-- Task item --
Find and copy the lines in the records beneath this task that contain the word "will".

==== Record set

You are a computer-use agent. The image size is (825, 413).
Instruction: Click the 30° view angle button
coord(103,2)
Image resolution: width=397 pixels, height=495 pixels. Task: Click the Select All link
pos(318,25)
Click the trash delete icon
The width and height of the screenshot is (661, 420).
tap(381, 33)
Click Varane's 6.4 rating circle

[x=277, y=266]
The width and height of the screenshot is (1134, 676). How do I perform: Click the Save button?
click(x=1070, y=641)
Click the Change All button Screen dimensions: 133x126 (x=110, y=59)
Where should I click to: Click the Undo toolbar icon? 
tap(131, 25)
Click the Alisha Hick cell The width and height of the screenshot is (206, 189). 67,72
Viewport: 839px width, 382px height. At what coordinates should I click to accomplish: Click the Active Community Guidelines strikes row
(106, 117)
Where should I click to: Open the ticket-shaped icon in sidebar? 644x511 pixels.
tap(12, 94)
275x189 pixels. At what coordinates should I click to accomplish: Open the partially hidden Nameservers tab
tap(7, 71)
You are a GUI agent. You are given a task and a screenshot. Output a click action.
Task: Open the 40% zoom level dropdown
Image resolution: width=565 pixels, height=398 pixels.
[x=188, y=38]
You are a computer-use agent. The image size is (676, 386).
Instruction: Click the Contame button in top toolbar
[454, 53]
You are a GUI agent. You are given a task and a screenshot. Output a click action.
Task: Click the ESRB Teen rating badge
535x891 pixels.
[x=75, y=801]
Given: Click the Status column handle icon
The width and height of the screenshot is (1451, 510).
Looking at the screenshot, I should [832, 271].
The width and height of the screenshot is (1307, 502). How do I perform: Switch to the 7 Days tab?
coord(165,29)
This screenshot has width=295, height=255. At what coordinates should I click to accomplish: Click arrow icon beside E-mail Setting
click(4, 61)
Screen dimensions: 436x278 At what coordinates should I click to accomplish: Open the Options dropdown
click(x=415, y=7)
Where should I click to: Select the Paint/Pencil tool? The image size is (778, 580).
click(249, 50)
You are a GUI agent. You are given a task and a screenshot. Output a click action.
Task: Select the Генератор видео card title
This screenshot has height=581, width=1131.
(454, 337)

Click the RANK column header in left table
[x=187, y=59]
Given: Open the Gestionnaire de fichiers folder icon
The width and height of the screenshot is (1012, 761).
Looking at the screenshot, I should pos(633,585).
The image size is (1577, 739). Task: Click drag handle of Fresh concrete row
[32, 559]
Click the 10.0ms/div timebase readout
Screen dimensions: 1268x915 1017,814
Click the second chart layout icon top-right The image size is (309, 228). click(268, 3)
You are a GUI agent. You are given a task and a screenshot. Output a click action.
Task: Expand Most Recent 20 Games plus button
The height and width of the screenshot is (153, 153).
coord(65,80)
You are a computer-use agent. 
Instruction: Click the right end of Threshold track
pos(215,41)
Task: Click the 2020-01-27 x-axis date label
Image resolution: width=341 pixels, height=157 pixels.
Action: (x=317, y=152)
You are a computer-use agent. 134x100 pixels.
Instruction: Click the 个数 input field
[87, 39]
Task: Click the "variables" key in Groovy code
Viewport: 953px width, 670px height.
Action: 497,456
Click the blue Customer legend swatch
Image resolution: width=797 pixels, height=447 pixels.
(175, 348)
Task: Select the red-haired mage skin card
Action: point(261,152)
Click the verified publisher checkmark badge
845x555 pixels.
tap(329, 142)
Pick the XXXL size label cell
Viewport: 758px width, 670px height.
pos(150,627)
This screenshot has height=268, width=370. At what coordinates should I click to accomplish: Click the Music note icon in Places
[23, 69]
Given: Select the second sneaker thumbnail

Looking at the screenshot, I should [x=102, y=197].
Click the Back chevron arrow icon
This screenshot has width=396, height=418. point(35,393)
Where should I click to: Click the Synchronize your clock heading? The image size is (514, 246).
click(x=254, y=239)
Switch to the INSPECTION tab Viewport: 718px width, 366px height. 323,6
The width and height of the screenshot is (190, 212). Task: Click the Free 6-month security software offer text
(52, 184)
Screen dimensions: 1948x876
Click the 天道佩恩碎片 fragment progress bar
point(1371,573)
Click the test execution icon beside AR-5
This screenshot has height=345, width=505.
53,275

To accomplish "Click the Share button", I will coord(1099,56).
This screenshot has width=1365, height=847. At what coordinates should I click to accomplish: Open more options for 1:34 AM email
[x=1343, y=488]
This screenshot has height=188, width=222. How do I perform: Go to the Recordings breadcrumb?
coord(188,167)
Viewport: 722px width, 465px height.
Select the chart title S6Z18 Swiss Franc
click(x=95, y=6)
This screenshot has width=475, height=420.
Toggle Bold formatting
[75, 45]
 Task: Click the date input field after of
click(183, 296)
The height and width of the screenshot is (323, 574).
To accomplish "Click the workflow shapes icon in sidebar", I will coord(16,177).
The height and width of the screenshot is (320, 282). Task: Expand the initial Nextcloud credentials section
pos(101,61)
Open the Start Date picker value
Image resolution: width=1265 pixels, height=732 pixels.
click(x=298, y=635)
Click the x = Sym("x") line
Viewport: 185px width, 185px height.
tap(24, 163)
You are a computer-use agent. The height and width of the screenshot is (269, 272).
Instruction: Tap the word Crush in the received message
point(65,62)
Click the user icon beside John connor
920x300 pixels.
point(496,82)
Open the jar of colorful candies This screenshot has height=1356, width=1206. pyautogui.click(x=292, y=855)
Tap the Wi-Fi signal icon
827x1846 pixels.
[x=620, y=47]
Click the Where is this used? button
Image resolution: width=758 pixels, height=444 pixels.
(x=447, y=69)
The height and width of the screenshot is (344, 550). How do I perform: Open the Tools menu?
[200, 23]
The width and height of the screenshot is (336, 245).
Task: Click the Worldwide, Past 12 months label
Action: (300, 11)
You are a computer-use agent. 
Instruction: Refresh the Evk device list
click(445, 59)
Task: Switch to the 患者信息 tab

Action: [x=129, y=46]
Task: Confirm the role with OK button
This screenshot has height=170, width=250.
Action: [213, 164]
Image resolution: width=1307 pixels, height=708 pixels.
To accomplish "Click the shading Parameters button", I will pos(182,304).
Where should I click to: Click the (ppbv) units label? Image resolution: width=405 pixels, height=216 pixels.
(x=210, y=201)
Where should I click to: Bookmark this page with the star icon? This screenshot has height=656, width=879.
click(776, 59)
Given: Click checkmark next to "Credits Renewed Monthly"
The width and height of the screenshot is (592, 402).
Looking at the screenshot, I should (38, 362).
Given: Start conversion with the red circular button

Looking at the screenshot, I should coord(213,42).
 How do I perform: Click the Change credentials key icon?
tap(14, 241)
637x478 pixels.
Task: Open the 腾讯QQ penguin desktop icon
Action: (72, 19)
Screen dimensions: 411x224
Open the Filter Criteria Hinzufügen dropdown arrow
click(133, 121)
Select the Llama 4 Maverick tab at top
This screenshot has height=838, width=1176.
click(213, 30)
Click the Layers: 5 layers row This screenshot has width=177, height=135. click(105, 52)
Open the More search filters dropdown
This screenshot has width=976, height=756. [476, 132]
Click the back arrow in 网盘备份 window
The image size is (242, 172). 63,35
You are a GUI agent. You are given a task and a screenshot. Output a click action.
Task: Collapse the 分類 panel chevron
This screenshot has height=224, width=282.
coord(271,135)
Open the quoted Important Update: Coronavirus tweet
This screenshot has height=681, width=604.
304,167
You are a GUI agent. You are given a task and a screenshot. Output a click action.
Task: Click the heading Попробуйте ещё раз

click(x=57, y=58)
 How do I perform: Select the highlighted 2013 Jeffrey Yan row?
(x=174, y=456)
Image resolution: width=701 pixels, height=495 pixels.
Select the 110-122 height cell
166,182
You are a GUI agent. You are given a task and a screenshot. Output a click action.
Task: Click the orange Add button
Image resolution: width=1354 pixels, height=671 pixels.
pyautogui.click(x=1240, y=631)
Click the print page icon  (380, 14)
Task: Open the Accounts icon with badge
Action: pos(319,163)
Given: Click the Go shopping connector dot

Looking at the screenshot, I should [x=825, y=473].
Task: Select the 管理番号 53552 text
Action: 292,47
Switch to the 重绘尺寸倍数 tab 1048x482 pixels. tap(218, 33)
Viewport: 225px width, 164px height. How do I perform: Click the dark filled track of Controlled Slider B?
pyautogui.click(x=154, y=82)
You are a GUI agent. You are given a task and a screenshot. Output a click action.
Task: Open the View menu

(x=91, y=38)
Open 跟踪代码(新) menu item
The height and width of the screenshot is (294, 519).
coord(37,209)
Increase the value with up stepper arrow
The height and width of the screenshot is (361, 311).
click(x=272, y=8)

========

-- Solution for this problem --
To accomplish "Click the Share button", I will coord(1099,56).
To accomplish "Click the workflow shapes icon in sidebar", I will coord(16,177).
To accomplish "Click the shading Parameters button", I will pos(182,304).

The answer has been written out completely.